Action item A: Rewrite the daily currency report from "February 06, 2023" up to and including "Euro settling higher.", replacing "Sterling" with "The pound".
Action item B: Carry on the daily currency report beyond its last sentence.

Text excerpt:
____

February 06, 2023

Daily Report 06/02/2023

Share this:


great british pound icon

The final reading for the UK January PMI services-sector index was revised to 48.7 from the flash reading of 48.0. Sterling was unable to make any headway ahead of the New York open with a lack of overall confidence in the UK outlook. Overall risk conditions were also less confident after the Wall Street open which sapped underlying UK confidence, although the FTSE 100 index posted a record high which provided some support. Sterling dipped sharply against the dollar after the US data with an initial slide. Although there was a brief recovery, there were further losses at the New York close with the Euro settling higher.

Sterling remained on the defensive on Monday but edged back higher against the dollar and the Euro. Comments from Bank of England officials will be watched closely in the short term with overall risk conditions and UK equities also again likely to have a significant impact during the day.

No Key Data 

Euro logo

The Euro-Zone PMI services-sector index was revised marginally higher to 50.8 from the flash reading of 50.7 and the Euro posted net gains into Friday’s US open. Looking at the week ahead, the Euro could face selling pressure early on. Economists expect Eurozone retail sales to have slumped in December, with a forecast decline of 2%. This could raise concerns about a potential Eurozone recession, thereby denting EUR exchange rates. A forecast contraction in German industrial production on Tuesday could add to EUR’s woes. Germany is the largest economy in Europe, and manufacturing is a key part of the country’s economy. Signs of declining activity could add to Eurozone recession fears.

____

Extracted records:
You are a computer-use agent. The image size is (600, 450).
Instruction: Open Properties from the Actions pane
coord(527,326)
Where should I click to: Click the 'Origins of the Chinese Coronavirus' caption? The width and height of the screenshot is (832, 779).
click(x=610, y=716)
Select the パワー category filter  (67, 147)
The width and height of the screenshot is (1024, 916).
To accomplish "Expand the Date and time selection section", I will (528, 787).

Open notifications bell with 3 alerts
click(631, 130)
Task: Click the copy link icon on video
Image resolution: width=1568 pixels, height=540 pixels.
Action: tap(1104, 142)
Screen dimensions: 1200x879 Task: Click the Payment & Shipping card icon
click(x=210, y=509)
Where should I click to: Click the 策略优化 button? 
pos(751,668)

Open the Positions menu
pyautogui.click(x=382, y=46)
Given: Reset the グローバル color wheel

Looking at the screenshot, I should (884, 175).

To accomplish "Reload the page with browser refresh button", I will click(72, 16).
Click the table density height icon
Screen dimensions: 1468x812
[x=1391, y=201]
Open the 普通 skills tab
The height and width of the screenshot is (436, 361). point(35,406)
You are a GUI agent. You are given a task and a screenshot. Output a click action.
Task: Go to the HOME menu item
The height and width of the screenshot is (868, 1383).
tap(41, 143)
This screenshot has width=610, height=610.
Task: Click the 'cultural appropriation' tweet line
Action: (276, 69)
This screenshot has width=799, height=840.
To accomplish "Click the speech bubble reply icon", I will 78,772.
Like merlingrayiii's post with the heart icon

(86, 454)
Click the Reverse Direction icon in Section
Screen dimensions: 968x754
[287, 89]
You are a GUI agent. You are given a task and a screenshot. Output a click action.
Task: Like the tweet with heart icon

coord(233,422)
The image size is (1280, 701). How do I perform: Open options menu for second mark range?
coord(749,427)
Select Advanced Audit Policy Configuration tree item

____

Exercise response A:
February 06, 2023

Daily Report 06/02/2023

Share this:


great british pound icon

The final reading for the UK January PMI services-sector index was revised to 48.7 from the flash reading of 48.0. The pound was unable to make any headway ahead of the New York open with a lack of overall confidence in the UK outlook. Overall risk conditions were also less confident after the Wall Street open which sapped underlying UK confidence, although the FTSE 100 index posted a record high which provided some support. The pound dipped sharply against the dollar after the US data with an initial slide. Although there was a brief recovery, there were further losses at the New York close with the Euro settling higher.

Exercise response B:
Key Data

ECB President Lagarde Speech

dollars icon

US non-farm payrolls surged by 517,000 for January compared with expectations of an increase close to 190,000 while the December increases was revised higher to 260,000 from the original reading of 223,000. The increase in manufacturing payrolls was held to 19,000 for the month. There was strong jobs growth of 82,000 in the business services sector with a robust 128,000 increase in the leisure and hospitality sector.

According to the household survey, the unemployment rate edged lower to 3.4% from 3.5% while there was a small increase in the participation rate. The survey recorded a very strong increase in employment of close to 900,000, the second successive jump which suggests that employees are returning to the labour market. Following the much stronger than expected payrolls data, there was a renewed adjustment in Fed Funds futures with fresh uncertainty whether the Federal Reserve would be able to back away from a hawkish policy stance and this triggered a big market adjustment.